Visual Art: Giles Sutherland

Joanna Kessel: Aurum / Gold
Le Roi Fou
Forth Street


Le Roi Fou is no ordinary restaurant. The proprietor, Isolde Nash, is a multi-talented individual with a background in art and contemporary dance – the restaurant is one of many projects to which she has brought her considerable talents and experience. The décor here is tasteful, but minimal, with great attention given to wall colours, textures, seating and lighting. She talks of the ‘golden embrace’ on entering the space on a cold, foggy winter’s day.

Nash has instigated a number of partnerships with artists in the venue and the current collaboration involves Jo Kessel, an accomplished RCA-trained artist, based in Edinburgh, whose work has covered different media, including paper-works.
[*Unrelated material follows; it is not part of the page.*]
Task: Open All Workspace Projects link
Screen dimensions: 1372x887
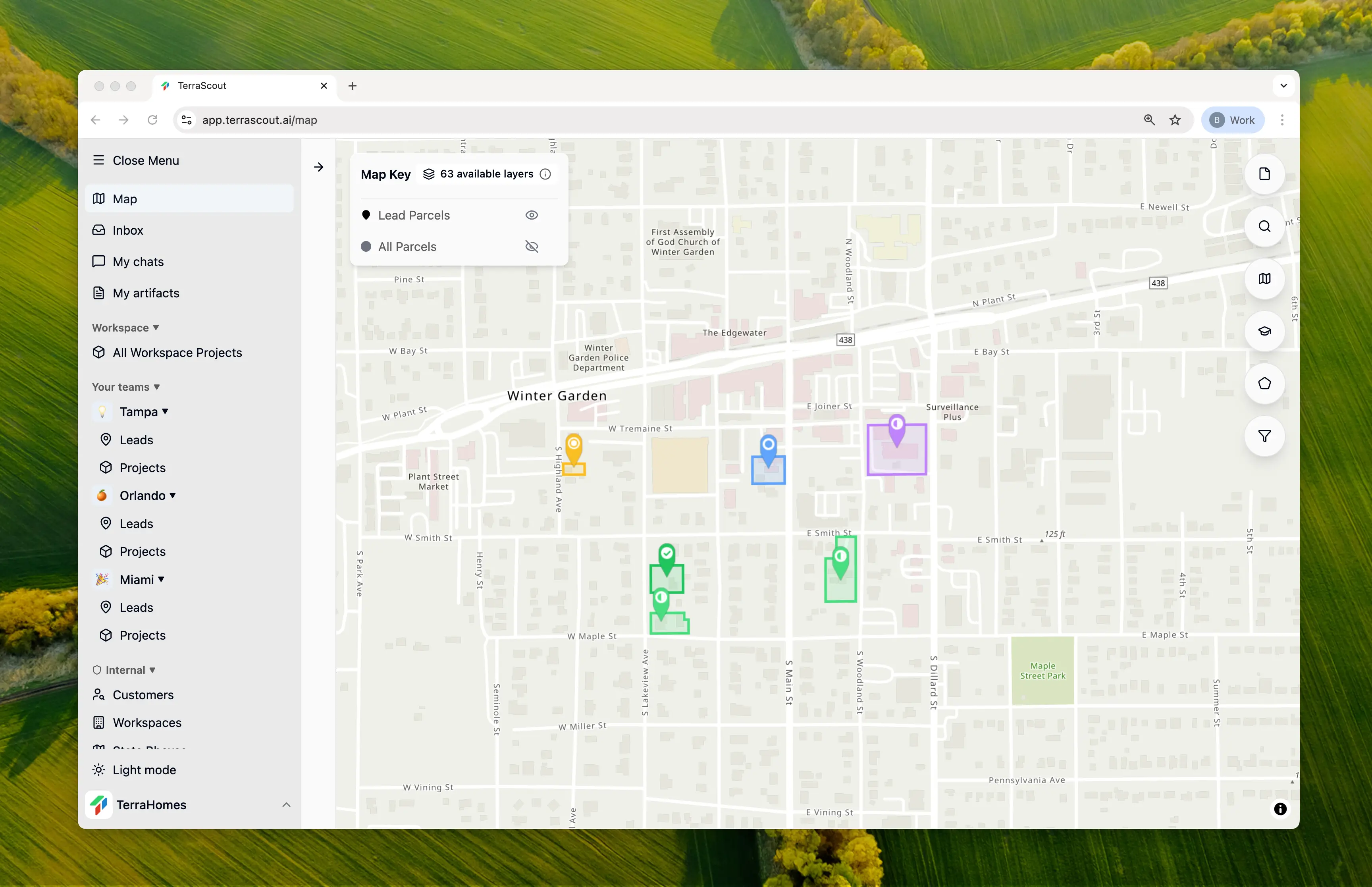Action: pos(177,353)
Since 2010, when she received a Creative Development award from SAC, she has worked for some of the time in Venice and Ravenna in Emilia-Romagna, developing her experience in mosaic.
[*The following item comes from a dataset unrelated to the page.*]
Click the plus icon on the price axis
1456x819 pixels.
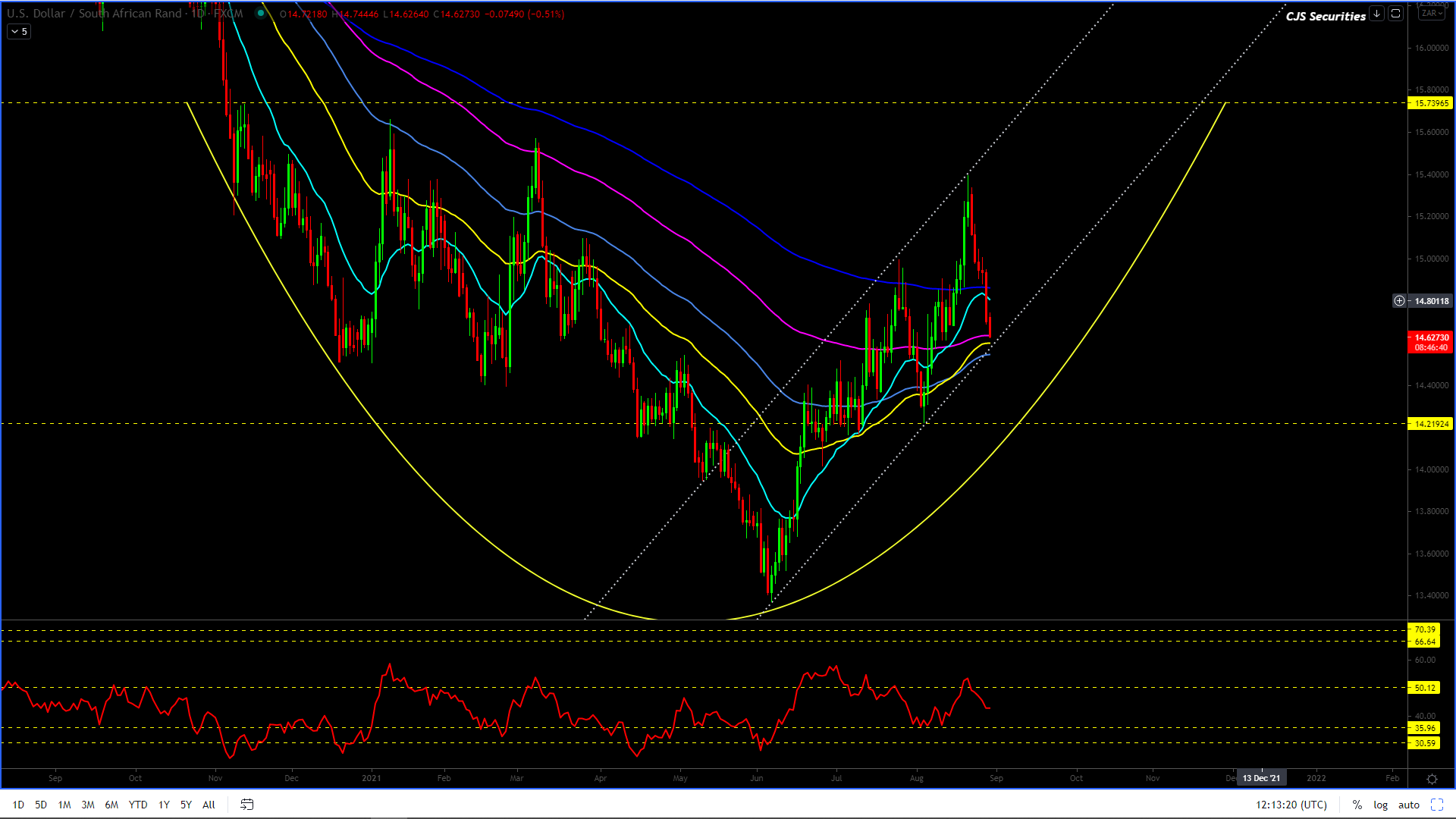point(1399,301)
 Le Roi Fou seems an idea venue for Kessel’s complex, abstracted mosaic collage constructions. The entrance from the street is made of polished terrazzo (itself a modern interpretation of mosaic techniques) and so paves the way, literally, for what is to be found over the threshold.

Both Ravenna and Venice are well-renowned for their remarkable architectural legacy with Ravenna (a UNESCO world heritage city) boasting a number of historic buildings where the use of mosaic, in particular, is highly significant. Mosaic is a broad term but, at its most basic, it involves embedding coloured objects (usually cubic fragments of glass, or tesserae) into an amalgam, in order to create patterned or representational effects.  Because of the position of both cities on the western Adriatic, they became important points on the trade routes from the Byzantine empire, where the technique was widely practiced from the 5th to the 15th  centuries. Its use was widespread in early Christian basilicas, and was often defined by the integration of gold leaf in the tesserae.

Kessels’s preferred form of construction is a Jesmonite mould into which are embedded tesserae fragments. They hint at details and remembrances gleaned from walking the back streets, as well as some of the grander architecture, of these Italian cities. They are a form of anamnesis, and some are named in homage to the great recorder of walking and observing, Italo Calvino.

Kessel cites artists such as Antoni Gaudí and Eduardo Paolozzi as major influences – she was studying in London at the time Paolozzi’s Tottenham Court tube station mosaics were being installed. But these works, which scintillate, (not garishly, but quietly and seductively) in the quiet light of the northern winter, bring great comfort and nourishment to the soul.